Data under study —
-----

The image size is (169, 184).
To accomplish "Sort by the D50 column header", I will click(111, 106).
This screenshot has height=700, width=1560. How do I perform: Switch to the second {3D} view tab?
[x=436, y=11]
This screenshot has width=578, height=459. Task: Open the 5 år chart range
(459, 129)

-----

Exercise —
Word for word, copy every entry.

Reply —
The image size is (169, 184).
To accomplish "Sort by the D50 column header", I will click(111, 106).
This screenshot has height=700, width=1560. How do I perform: Switch to the second {3D} view tab?
[x=436, y=11]
This screenshot has width=578, height=459. Task: Open the 5 år chart range
(459, 129)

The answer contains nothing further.